---------- Provided text ----------

Showing posts with label Cobie Smulders. Show all posts
Showing posts with label Cobie Smulders. Show all posts

Tuesday, October 25, 2016

Cruise Control: JACK REACHER: NEVER GO BACK


Jack Reacher: Never Go Back is a largely lackluster action movie that’s nonetheless further proof Cruise is one of our best action stars. He’s simply believable. In 2012, we first met his Jack Reacher, writer Lee Child’s ex-military drifter who specializes in helping people out of tight spots before leaving on the next bus out of town, with a compelling mystery, crackerjack plot, and crisp staging from writer-director Christopher McQuarrie. It made the character a good fit for this stage of Cruise’s persona. He’s aged into a presence of pure drive and effortful effortlessness. His Mission: Impossibles are the best way to see his smooth-yet-grizzled total confidence and sly dry humor, but Reacher allows him to play it in the lowest, coolest key. It’s not hard to imagine Lee Marvin or Clint Eastwood in the role fifty years ago. Here Reacher survives a low-functioning sequel with his coolness intact. It’s like a dud episode in a procedural you otherwise enjoy.

This time around, Reacher heads to Washington D.C. to meet an army friend (Cobie Smulders). Once there he discovers she’s in prison, framed for a crime he knows she wouldn’t commit. Turns out she’s run afoul of a scheming defense contractor who spies Reacher’s inquiries into her case and decides to frame him, too. So Reacher breaks her out of prison, then goes on the lamb to clear their names and bring down the mysterious arms-dealing scheme that can afford to send trained assassins all over the place. It’s technically a mystery, but it operates at a simple level, showing all the cards pretty early and then watching as Cruise and Smulders arrive at the conclusions of which we’re already well aware. I mean, one look at the hitman (Holt McCallany) hiding behind sunglasses and stubble, or the cadaverous General (Robert Knepper), and it’s obvious who the bad guys are and what their conspiracy is.

It plays like a highlight reel, all outwitting and reversals of power, Cruise swaggering into a room and outsmarting everyone or, when that fails, punching all the right guys to get the job done. There are some small pleasures to be found, like Reacher walloping a man in the head by punching through a car window. But under director Edward Zwick’s bland craftsmanship and co-writer Richard Wenk’s routine plotting, it’s a little mushy, overfamiliar, bland. We get a car chase, and it’s just screeching tires and inevitable conclusions. The gunfights are just mindless rounds and big booms. The fistfights are bruising, but inelegantly choreographed. And the central spine of investigation isn’t so much finding and piecing together clues as the characters luckily ending up in the exact right place for the story to keep churning them along. It’s like watching a smarter movie on fast forward, moving past each scene before it can settle into a better, more effective rhythm.

---------- Data rows ----------

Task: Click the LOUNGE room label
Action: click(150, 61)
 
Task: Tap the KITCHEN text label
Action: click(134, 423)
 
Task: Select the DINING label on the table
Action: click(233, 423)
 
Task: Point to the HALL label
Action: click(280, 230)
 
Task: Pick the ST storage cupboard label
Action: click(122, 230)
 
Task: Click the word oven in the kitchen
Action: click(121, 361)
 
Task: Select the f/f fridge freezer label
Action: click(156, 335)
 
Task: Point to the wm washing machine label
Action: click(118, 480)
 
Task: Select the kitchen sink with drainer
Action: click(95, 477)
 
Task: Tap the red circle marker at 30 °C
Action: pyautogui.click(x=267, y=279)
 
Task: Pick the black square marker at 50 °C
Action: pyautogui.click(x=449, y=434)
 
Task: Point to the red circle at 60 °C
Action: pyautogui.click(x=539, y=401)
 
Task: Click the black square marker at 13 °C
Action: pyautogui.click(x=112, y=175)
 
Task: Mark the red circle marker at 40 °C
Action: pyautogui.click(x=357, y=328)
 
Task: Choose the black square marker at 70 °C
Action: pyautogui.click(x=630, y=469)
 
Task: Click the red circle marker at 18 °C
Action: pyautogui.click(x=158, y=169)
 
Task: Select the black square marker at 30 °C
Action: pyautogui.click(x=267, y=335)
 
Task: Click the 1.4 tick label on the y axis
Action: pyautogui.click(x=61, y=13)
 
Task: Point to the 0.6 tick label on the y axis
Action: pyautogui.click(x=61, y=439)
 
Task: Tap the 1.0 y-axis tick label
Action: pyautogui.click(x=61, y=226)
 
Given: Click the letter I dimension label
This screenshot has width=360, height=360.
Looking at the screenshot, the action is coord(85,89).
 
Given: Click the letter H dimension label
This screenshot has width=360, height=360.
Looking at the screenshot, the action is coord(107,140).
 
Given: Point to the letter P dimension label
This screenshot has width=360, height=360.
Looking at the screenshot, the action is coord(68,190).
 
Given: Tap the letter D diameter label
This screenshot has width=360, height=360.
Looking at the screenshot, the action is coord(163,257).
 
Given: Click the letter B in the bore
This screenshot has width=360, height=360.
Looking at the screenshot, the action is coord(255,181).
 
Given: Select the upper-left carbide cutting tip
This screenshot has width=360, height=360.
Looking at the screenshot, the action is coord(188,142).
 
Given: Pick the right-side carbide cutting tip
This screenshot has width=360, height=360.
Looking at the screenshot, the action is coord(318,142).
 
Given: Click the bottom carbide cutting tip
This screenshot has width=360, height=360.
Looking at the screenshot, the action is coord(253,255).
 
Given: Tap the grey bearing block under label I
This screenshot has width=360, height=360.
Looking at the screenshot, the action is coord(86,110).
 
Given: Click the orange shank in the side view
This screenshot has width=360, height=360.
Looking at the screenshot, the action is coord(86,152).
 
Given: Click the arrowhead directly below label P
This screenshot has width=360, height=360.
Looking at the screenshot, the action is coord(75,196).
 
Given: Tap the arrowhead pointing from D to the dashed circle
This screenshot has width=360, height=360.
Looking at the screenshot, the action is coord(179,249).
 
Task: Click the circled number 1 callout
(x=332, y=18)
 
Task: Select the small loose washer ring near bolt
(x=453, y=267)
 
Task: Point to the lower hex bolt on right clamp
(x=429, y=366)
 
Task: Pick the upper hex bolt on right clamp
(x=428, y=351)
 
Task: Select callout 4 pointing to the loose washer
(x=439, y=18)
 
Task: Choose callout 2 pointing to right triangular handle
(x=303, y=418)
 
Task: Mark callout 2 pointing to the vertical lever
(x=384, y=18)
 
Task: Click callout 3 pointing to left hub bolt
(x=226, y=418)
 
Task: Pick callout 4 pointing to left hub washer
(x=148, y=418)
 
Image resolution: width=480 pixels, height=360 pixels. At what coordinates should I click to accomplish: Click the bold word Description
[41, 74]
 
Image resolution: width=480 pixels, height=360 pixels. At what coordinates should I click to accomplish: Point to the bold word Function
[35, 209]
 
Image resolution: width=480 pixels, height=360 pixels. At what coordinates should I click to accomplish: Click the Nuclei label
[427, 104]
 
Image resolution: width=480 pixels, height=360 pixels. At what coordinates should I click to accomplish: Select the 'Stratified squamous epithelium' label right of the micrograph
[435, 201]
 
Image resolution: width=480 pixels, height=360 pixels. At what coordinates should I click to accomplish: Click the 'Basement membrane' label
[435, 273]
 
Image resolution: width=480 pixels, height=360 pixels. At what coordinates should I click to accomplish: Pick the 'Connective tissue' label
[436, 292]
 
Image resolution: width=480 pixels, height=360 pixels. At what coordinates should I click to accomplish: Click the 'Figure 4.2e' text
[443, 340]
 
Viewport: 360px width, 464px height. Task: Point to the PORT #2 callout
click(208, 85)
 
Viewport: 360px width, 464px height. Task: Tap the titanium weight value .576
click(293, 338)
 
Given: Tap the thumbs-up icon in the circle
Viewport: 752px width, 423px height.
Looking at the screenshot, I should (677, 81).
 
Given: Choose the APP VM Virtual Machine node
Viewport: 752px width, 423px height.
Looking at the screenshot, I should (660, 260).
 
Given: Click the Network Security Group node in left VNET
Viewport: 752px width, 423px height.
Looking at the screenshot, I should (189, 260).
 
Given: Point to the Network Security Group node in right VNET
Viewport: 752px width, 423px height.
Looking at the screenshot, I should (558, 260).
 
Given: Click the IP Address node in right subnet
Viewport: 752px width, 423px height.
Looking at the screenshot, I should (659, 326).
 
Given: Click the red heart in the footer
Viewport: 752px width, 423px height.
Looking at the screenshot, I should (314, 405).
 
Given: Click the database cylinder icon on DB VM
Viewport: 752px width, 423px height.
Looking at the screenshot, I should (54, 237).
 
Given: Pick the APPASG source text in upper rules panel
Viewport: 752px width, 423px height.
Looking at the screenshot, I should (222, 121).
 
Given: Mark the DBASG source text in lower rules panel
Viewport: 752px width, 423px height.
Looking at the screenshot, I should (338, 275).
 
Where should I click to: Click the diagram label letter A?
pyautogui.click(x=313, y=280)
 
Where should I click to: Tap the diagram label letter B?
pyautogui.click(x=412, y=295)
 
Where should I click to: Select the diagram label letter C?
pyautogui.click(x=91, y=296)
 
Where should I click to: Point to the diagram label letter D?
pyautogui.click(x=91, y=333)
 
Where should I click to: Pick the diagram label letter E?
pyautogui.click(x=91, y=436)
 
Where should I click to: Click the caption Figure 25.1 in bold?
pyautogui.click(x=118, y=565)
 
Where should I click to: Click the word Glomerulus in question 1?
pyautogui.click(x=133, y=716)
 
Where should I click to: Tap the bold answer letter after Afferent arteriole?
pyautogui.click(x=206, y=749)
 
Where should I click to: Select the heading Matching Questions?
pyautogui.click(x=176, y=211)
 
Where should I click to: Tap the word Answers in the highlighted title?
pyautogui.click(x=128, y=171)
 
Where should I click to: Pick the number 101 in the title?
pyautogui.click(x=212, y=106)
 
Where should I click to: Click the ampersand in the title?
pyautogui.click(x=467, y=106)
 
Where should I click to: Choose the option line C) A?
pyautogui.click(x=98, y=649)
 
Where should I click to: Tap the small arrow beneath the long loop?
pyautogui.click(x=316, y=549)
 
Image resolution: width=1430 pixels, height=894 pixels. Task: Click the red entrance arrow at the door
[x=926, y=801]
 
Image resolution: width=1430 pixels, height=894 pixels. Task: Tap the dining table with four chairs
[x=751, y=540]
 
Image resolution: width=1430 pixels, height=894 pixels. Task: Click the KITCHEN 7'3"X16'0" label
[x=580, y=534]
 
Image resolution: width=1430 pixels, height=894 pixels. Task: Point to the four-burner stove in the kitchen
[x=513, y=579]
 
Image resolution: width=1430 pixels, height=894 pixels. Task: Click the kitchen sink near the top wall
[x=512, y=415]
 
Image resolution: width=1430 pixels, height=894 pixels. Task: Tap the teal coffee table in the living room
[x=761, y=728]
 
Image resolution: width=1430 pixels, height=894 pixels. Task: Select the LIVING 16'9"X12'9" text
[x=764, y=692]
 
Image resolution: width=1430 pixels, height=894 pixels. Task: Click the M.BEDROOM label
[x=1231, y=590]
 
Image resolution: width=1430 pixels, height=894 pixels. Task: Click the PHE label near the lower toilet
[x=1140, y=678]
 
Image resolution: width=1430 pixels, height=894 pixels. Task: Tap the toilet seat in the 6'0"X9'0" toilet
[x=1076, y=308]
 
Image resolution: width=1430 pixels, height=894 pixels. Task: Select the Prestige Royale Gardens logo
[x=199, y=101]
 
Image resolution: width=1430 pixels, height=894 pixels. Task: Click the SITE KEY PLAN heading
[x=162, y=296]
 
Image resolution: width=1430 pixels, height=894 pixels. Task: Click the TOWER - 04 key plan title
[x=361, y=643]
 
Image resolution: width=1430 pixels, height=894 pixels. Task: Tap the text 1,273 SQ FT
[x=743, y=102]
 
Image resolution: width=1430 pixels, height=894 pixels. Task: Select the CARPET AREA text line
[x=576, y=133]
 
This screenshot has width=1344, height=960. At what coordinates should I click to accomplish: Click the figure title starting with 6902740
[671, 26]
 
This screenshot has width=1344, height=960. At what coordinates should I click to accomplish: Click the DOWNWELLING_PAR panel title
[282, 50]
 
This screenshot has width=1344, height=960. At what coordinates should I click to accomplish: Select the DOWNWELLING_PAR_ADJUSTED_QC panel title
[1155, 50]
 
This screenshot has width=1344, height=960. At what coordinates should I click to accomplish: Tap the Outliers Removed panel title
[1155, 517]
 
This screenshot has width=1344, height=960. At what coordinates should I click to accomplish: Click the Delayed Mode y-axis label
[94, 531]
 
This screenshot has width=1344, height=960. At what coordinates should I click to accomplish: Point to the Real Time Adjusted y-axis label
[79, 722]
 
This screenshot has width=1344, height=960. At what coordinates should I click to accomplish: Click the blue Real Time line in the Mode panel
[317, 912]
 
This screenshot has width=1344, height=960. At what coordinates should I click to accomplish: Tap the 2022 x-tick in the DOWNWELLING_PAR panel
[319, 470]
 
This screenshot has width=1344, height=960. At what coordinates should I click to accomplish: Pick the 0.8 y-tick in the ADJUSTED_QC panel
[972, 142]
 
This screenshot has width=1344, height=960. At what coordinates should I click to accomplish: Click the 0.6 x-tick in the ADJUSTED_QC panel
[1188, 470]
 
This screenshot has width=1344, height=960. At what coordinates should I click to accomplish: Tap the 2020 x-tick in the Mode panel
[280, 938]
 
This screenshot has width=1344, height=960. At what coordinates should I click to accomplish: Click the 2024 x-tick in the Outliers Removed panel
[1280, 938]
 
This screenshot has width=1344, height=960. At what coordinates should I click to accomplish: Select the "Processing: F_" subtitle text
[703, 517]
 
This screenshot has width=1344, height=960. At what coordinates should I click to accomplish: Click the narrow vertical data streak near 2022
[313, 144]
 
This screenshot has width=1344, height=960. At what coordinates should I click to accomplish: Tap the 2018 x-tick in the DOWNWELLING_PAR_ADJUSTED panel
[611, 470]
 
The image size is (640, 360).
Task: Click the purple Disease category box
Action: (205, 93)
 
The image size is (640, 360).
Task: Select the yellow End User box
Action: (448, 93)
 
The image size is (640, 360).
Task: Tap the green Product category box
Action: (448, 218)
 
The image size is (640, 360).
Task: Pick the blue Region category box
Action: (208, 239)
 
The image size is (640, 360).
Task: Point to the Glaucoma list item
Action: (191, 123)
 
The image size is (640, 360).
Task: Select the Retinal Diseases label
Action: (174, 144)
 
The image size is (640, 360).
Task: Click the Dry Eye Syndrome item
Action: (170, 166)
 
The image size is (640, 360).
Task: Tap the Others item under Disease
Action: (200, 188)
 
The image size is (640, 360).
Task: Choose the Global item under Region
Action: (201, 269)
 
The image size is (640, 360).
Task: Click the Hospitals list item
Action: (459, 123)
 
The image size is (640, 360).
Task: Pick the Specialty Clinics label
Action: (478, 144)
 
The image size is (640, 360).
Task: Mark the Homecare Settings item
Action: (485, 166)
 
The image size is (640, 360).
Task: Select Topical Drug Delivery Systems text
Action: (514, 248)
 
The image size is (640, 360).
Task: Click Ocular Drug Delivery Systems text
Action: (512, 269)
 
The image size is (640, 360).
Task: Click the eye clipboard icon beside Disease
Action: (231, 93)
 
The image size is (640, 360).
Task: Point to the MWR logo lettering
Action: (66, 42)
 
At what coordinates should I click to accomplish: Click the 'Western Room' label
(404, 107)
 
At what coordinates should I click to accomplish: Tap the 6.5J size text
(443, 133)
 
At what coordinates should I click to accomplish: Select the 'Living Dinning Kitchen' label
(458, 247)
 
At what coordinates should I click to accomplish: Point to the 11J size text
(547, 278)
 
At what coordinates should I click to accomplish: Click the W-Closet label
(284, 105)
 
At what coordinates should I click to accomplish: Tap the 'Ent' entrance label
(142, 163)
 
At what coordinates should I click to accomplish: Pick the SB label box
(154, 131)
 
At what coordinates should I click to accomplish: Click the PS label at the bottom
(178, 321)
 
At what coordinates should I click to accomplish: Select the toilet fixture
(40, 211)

----------

# Exercise instructions
- 1) According to the film review, who directed Jack Reacher: Never Go Back?
- 2) Retype the stretch of the records from the line containing "Task: Point to the HALL label" through the line containing "Action: pyautogui.click(x=61, y=226)".
The records bear no relation to the film review.

# Worked answers
- 1) Edward Zwick

- 2)
Task: Point to the HALL label
Action: click(280, 230)
 
Task: Pick the ST storage cupboard label
Action: click(122, 230)
 
Task: Click the word oven in the kitchen
Action: click(121, 361)
 
Task: Select the f/f fridge freezer label
Action: click(156, 335)
 
Task: Point to the wm washing machine label
Action: click(118, 480)
 
Task: Select the kitchen sink with drainer
Action: click(95, 477)
 
Task: Tap the red circle marker at 30 °C
Action: pyautogui.click(x=267, y=279)
 
Task: Pick the black square marker at 50 °C
Action: pyautogui.click(x=449, y=434)
 
Task: Point to the red circle at 60 °C
Action: pyautogui.click(x=539, y=401)
 
Task: Click the black square marker at 13 °C
Action: pyautogui.click(x=112, y=175)
 
Task: Mark the red circle marker at 40 °C
Action: pyautogui.click(x=357, y=328)
 
Task: Choose the black square marker at 70 °C
Action: pyautogui.click(x=630, y=469)
 
Task: Click the red circle marker at 18 °C
Action: pyautogui.click(x=158, y=169)
 
Task: Select the black square marker at 30 °C
Action: pyautogui.click(x=267, y=335)
 
Task: Click the 1.4 tick label on the y axis
Action: pyautogui.click(x=61, y=13)
 
Task: Point to the 0.6 tick label on the y axis
Action: pyautogui.click(x=61, y=439)
 
Task: Tap the 1.0 y-axis tick label
Action: pyautogui.click(x=61, y=226)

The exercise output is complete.